%%

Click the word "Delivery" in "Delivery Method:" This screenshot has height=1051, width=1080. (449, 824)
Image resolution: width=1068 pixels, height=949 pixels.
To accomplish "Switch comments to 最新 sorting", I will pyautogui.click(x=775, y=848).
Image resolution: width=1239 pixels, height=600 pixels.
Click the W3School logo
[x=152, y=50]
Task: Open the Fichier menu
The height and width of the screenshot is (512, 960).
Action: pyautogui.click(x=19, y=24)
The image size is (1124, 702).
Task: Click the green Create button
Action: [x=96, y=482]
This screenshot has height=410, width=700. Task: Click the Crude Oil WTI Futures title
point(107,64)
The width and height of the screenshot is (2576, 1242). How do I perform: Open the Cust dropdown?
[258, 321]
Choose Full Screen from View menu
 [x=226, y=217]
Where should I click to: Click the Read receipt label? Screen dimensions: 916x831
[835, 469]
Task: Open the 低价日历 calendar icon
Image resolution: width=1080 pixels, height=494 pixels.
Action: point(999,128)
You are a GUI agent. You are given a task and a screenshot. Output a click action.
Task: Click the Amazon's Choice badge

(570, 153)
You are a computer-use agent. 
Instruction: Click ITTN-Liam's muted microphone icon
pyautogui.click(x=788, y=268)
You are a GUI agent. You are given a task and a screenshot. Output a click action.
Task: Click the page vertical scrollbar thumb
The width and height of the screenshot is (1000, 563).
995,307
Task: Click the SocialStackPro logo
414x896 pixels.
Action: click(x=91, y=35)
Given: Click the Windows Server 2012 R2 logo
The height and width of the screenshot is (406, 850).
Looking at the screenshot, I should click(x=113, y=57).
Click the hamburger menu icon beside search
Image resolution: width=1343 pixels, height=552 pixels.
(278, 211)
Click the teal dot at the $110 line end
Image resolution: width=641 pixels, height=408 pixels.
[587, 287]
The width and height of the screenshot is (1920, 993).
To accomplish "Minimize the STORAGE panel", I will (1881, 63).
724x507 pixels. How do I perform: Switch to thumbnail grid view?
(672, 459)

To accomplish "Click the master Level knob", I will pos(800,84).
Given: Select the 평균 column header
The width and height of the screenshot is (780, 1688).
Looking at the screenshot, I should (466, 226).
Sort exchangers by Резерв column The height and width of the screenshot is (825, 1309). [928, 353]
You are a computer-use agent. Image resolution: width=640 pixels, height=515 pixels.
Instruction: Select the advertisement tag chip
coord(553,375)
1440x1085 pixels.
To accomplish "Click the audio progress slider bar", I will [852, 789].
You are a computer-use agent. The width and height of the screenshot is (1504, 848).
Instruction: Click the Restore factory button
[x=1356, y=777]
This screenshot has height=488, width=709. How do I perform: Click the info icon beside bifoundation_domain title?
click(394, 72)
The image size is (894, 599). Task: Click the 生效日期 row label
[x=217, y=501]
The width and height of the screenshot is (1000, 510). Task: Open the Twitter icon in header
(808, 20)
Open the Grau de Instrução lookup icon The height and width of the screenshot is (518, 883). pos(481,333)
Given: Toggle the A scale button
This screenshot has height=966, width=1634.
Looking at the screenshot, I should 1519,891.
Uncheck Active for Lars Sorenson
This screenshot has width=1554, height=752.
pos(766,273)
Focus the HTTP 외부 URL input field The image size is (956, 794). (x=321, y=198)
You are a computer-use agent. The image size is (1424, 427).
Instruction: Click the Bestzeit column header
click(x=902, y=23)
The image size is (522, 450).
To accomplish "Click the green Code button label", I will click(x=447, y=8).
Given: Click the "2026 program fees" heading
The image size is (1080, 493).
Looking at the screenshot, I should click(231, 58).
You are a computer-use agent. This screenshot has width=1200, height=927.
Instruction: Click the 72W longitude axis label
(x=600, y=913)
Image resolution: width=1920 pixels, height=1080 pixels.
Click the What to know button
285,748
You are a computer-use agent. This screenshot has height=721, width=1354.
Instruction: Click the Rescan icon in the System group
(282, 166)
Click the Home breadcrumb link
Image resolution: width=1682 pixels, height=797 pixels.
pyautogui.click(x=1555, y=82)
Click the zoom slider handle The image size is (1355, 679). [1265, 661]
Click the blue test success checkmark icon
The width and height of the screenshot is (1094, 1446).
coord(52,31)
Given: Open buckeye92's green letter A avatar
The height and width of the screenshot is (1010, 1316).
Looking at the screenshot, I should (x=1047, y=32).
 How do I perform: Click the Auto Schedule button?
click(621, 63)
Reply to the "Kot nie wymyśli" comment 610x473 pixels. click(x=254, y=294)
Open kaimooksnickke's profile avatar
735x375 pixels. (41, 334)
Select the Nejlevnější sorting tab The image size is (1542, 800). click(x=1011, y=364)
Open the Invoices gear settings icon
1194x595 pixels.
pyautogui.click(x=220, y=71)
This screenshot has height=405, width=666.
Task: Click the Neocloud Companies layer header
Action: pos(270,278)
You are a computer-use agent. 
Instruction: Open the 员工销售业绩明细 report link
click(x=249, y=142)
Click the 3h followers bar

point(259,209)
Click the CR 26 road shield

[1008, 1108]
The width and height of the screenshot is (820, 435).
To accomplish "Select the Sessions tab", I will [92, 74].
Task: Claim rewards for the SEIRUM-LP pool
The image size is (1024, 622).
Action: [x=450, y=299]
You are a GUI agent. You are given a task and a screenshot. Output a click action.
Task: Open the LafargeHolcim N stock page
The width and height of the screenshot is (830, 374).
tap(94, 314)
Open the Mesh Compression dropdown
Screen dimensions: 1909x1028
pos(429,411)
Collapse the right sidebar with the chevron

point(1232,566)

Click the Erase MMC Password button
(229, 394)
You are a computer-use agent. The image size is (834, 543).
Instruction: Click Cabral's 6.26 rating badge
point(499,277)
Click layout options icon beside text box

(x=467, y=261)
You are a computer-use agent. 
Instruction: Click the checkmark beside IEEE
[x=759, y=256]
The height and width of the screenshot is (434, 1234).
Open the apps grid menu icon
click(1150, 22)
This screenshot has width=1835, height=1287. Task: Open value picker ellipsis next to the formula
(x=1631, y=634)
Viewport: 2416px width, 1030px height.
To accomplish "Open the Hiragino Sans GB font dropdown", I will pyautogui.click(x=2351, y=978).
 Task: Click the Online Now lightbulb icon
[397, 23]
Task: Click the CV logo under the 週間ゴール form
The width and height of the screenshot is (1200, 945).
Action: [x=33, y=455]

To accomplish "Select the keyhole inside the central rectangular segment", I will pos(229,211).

%%

### About this exercise
What you should produce is an exact retyping of every line above.

### Response to this task
Click the word "Delivery" in "Delivery Method:" This screenshot has height=1051, width=1080. (449, 824)
Image resolution: width=1068 pixels, height=949 pixels.
To accomplish "Switch comments to 最新 sorting", I will pyautogui.click(x=775, y=848).
Image resolution: width=1239 pixels, height=600 pixels.
Click the W3School logo
[x=152, y=50]
Task: Open the Fichier menu
The height and width of the screenshot is (512, 960).
Action: pyautogui.click(x=19, y=24)
The image size is (1124, 702).
Task: Click the green Create button
Action: [x=96, y=482]
This screenshot has height=410, width=700. Task: Click the Crude Oil WTI Futures title
point(107,64)
The width and height of the screenshot is (2576, 1242). How do I perform: Open the Cust dropdown?
[258, 321]
Choose Full Screen from View menu
 [x=226, y=217]
Where should I click to: Click the Read receipt label? Screen dimensions: 916x831
[835, 469]
Task: Open the 低价日历 calendar icon
Image resolution: width=1080 pixels, height=494 pixels.
Action: point(999,128)
You are a GUI agent. You are given a task and a screenshot. Output a click action.
Task: Click the Amazon's Choice badge

(570, 153)
You are a computer-use agent. 
Instruction: Click ITTN-Liam's muted microphone icon
pyautogui.click(x=788, y=268)
You are a GUI agent. You are given a task and a screenshot. Output a click action.
Task: Click the page vertical scrollbar thumb
The width and height of the screenshot is (1000, 563).
995,307
Task: Click the SocialStackPro logo
414x896 pixels.
Action: click(x=91, y=35)
Given: Click the Windows Server 2012 R2 logo
The height and width of the screenshot is (406, 850).
Looking at the screenshot, I should click(x=113, y=57).
Click the hamburger menu icon beside search
Image resolution: width=1343 pixels, height=552 pixels.
(278, 211)
Click the teal dot at the $110 line end
Image resolution: width=641 pixels, height=408 pixels.
[587, 287]
The width and height of the screenshot is (1920, 993).
To accomplish "Minimize the STORAGE panel", I will (1881, 63).
724x507 pixels. How do I perform: Switch to thumbnail grid view?
(672, 459)

To accomplish "Click the master Level knob", I will pos(800,84).
Given: Select the 평균 column header
The width and height of the screenshot is (780, 1688).
Looking at the screenshot, I should (466, 226).
Sort exchangers by Резерв column The height and width of the screenshot is (825, 1309). [928, 353]
You are a computer-use agent. Image resolution: width=640 pixels, height=515 pixels.
Instruction: Select the advertisement tag chip
coord(553,375)
1440x1085 pixels.
To accomplish "Click the audio progress slider bar", I will [852, 789].
You are a computer-use agent. The width and height of the screenshot is (1504, 848).
Instruction: Click the Restore factory button
[x=1356, y=777]
This screenshot has height=488, width=709. How do I perform: Click the info icon beside bifoundation_domain title?
click(394, 72)
The image size is (894, 599). Task: Click the 生效日期 row label
[x=217, y=501]
The width and height of the screenshot is (1000, 510). Task: Open the Twitter icon in header
(808, 20)
Open the Grau de Instrução lookup icon The height and width of the screenshot is (518, 883). pos(481,333)
Given: Toggle the A scale button
This screenshot has height=966, width=1634.
Looking at the screenshot, I should 1519,891.
Uncheck Active for Lars Sorenson
This screenshot has width=1554, height=752.
pos(766,273)
Focus the HTTP 외부 URL input field The image size is (956, 794). (x=321, y=198)
You are a computer-use agent. The image size is (1424, 427).
Instruction: Click the Bestzeit column header
click(x=902, y=23)
The image size is (522, 450).
To accomplish "Click the green Code button label", I will click(x=447, y=8).
Given: Click the "2026 program fees" heading
The image size is (1080, 493).
Looking at the screenshot, I should click(231, 58).
You are a computer-use agent. This screenshot has width=1200, height=927.
Instruction: Click the 72W longitude axis label
(x=600, y=913)
Image resolution: width=1920 pixels, height=1080 pixels.
Click the What to know button
285,748
You are a computer-use agent. This screenshot has height=721, width=1354.
Instruction: Click the Rescan icon in the System group
(282, 166)
Click the Home breadcrumb link
Image resolution: width=1682 pixels, height=797 pixels.
pyautogui.click(x=1555, y=82)
Click the zoom slider handle The image size is (1355, 679). [1265, 661]
Click the blue test success checkmark icon
The width and height of the screenshot is (1094, 1446).
coord(52,31)
Given: Open buckeye92's green letter A avatar
The height and width of the screenshot is (1010, 1316).
Looking at the screenshot, I should (x=1047, y=32).
 How do I perform: Click the Auto Schedule button?
click(621, 63)
Reply to the "Kot nie wymyśli" comment 610x473 pixels. click(x=254, y=294)
Open kaimooksnickke's profile avatar
735x375 pixels. (41, 334)
Select the Nejlevnější sorting tab The image size is (1542, 800). click(x=1011, y=364)
Open the Invoices gear settings icon
1194x595 pixels.
pyautogui.click(x=220, y=71)
This screenshot has height=405, width=666.
Task: Click the Neocloud Companies layer header
Action: pos(270,278)
You are a computer-use agent. 
Instruction: Open the 员工销售业绩明细 report link
click(x=249, y=142)
Click the 3h followers bar

point(259,209)
Click the CR 26 road shield

[1008, 1108]
The width and height of the screenshot is (820, 435).
To accomplish "Select the Sessions tab", I will [92, 74].
Task: Claim rewards for the SEIRUM-LP pool
The image size is (1024, 622).
Action: [x=450, y=299]
You are a GUI agent. You are given a task and a screenshot. Output a click action.
Task: Open the LafargeHolcim N stock page
The width and height of the screenshot is (830, 374).
tap(94, 314)
Open the Mesh Compression dropdown
Screen dimensions: 1909x1028
pos(429,411)
Collapse the right sidebar with the chevron

point(1232,566)

Click the Erase MMC Password button
(229, 394)
You are a computer-use agent. The image size is (834, 543).
Instruction: Click Cabral's 6.26 rating badge
point(499,277)
Click layout options icon beside text box

(x=467, y=261)
You are a computer-use agent. 
Instruction: Click the checkmark beside IEEE
[x=759, y=256]
The height and width of the screenshot is (434, 1234).
Open the apps grid menu icon
click(1150, 22)
This screenshot has width=1835, height=1287. Task: Open value picker ellipsis next to the formula
(x=1631, y=634)
Viewport: 2416px width, 1030px height.
To accomplish "Open the Hiragino Sans GB font dropdown", I will pyautogui.click(x=2351, y=978).
 Task: Click the Online Now lightbulb icon
[397, 23]
Task: Click the CV logo under the 週間ゴール form
The width and height of the screenshot is (1200, 945).
Action: [x=33, y=455]

To accomplish "Select the keyhole inside the central rectangular segment", I will pos(229,211).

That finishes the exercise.